I want to warn you. I am about to say a dirty word. There’s no way around it. It’s a word you do not use in polite conversation. You don’t bring it up amongst strangers. Are you ready for it . . . “Evangelism.” There, I said it. Several years ago while in undergrad, evangelism represented the street corner preacher, the man who carried a sign rivaled in size only by his Bible, screaming at the top of his lungs of how I was going to Hell. Some use John the Baptist as the model of this fiery, in your face means of communicating the Gospel, which by the way, means “Good News.” It is true that John the Baptist looked upon the crowds and said, “You brood of vipers, who warned you to flee from the coming retribution?” The Gospel is a difficult word, which shakes us from our stupor, drives us, like Christ, into the wilderness, asks us to look into the darkness of the ways in which we have turned from God . . . but that’s also only half of the story. These fiery words of John cease when John meets Jesus face to face. Once he sees Jesus, his ministry changes from one of winnowing fork to one of index finger pointing to the lamb. “Behold, the lamb,” he says. “Look, see Jesus.” Later in Jesus’ ministry, John’s disciples ask Jesus if he is the one. Jesus says, “Tell John what you see. The blind receive their sight, the lame walk, the lepers are cleansed, the deaf hear, the dead are raised, and the poor have the good news brought to them. Blessed is anyone who takes no offense at me.”
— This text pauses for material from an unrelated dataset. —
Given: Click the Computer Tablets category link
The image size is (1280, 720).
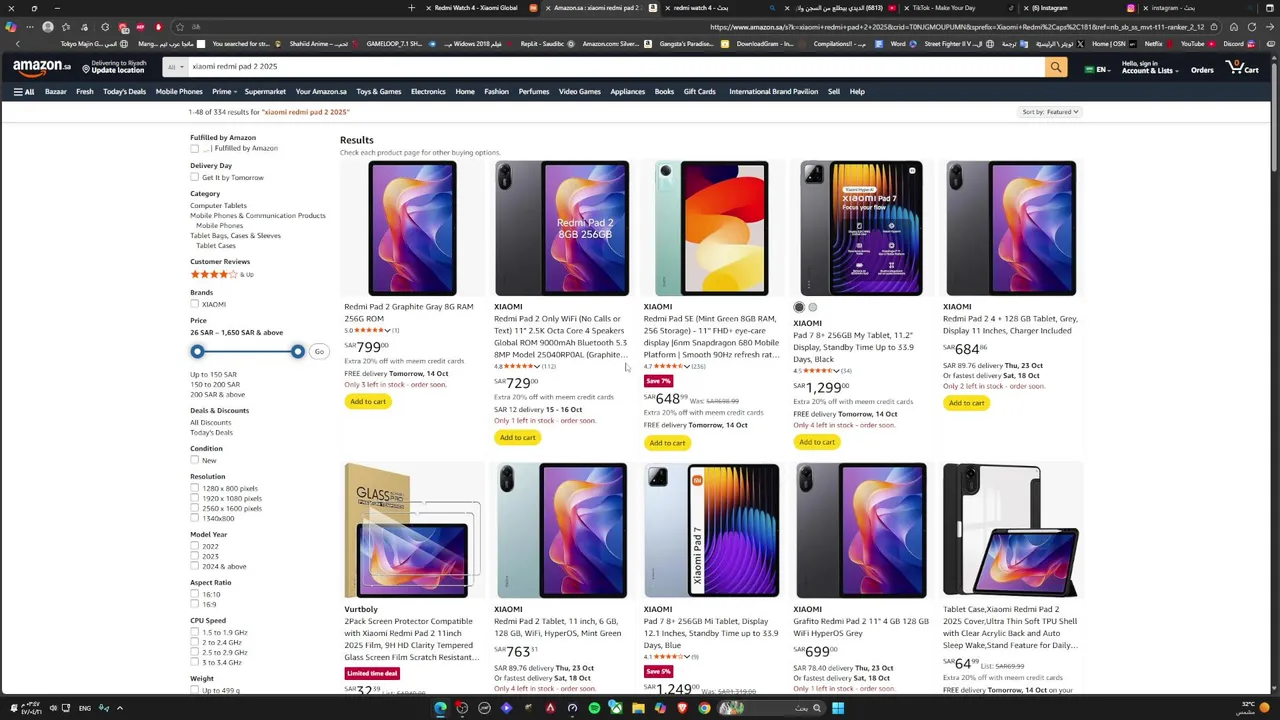Looking at the screenshot, I should (218, 206).
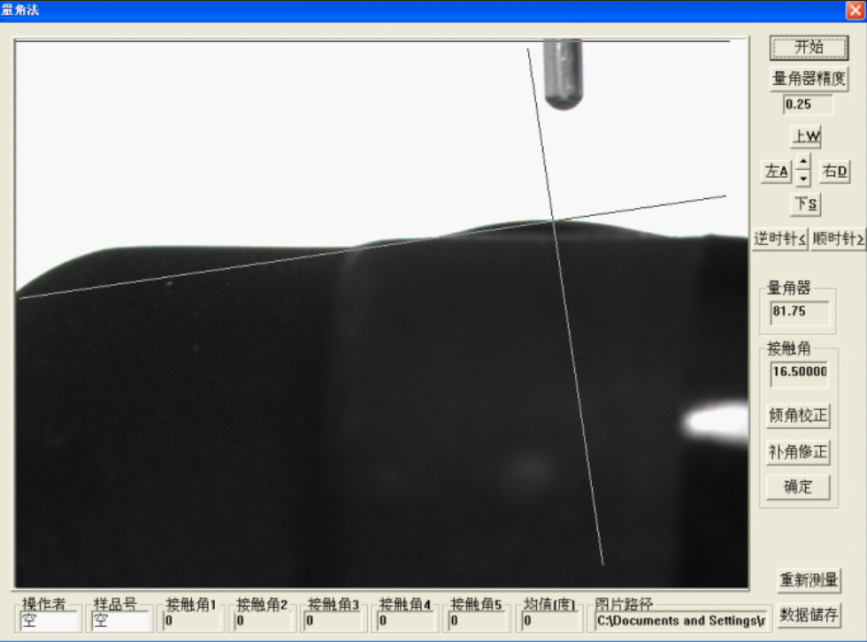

Jesus even turns John on his head. When Jesus approaches the crowd, specifically in Luke 6, he puts down the winnowing fork so that his hands are available for healing. He stands with them on a level place, heals their wounds, and then reveals to them the beauty of the Kingdom of God: Blessed are you who know you are in need and woe to you who think you only need yourself.
In our scripture reading today, Jesus looks at his disciples and says, “You will be my witnesses in Jerusalem, in all Judea and Samaria, and to the ends of the earth.” It is not “may,” or “might,” but “will.” You WILL be my witnesses. You have not choice. Through the waters of baptism, Christ has claimed you. You represent Christ in the world. So, the question isn’t “Are you or are you not going to be a witness.” The question is, “Will you witness well?”
You will be my witnesses in Jerusalem, meaning that we are to witness to our faith here in our shared living room. Being in a covenantal community means that we promise to share each others burdens, we challenge each other to live an ethic of love, we celebrate each other’s joys, we put away gossip, pride, envy, anger. You will be my witnesses in Jerusalem, so that this place can be a Jerusalem, a city of peace, a place where God dwells.
We will be his witnesses in Judea, meaning that outside the walls of the church we maintain our love ethic. Not only do we speak truth to power, being the mustard seed of justice upsetting the machinery of the world that places the goods of humanity over humanity’s goodness, but we also are to be prophetic windows. We are to be the sanctuary stained glass through which the outside world can peer and see the beauty of the altar on which Christ offered himself. We too should point and say, “Behold, the lamb. Taste and see that the Lord is good.” People do not become committed disciples of Christ because of billboards or blogs, though we use them as means of telling the story. People commit their lives to Christ because they see followers of Christ doing justice, loving kindness, and walking humbly with God. As a witness in Jerusalem we covenant together. As witnesses in Judea and Samaria we become prophetic windows allowing the world to see the beauty of the sanctuary, and to allow the sanctuary to be blessed by the beauty of God’s creation and children.
We are to be witnesses in Jerusalem, Judea, and Samaria, and to the ends of the earth. The funny thing about this is that a sphere has no end, only a horizon. Witnessing to the ends of the earth means that our witnessing will never be fulfilled by we alone. The Gospel is bigger than one generation. As the 23rd Psalm tells us, there’s more wine than there is cup. The cup is there so that humanity may drink from God’s goodness, but the cup does not contain all the goodness of God. Thousands of years from now they may be talking about today being the early church. That is a humbling and hopeful thought.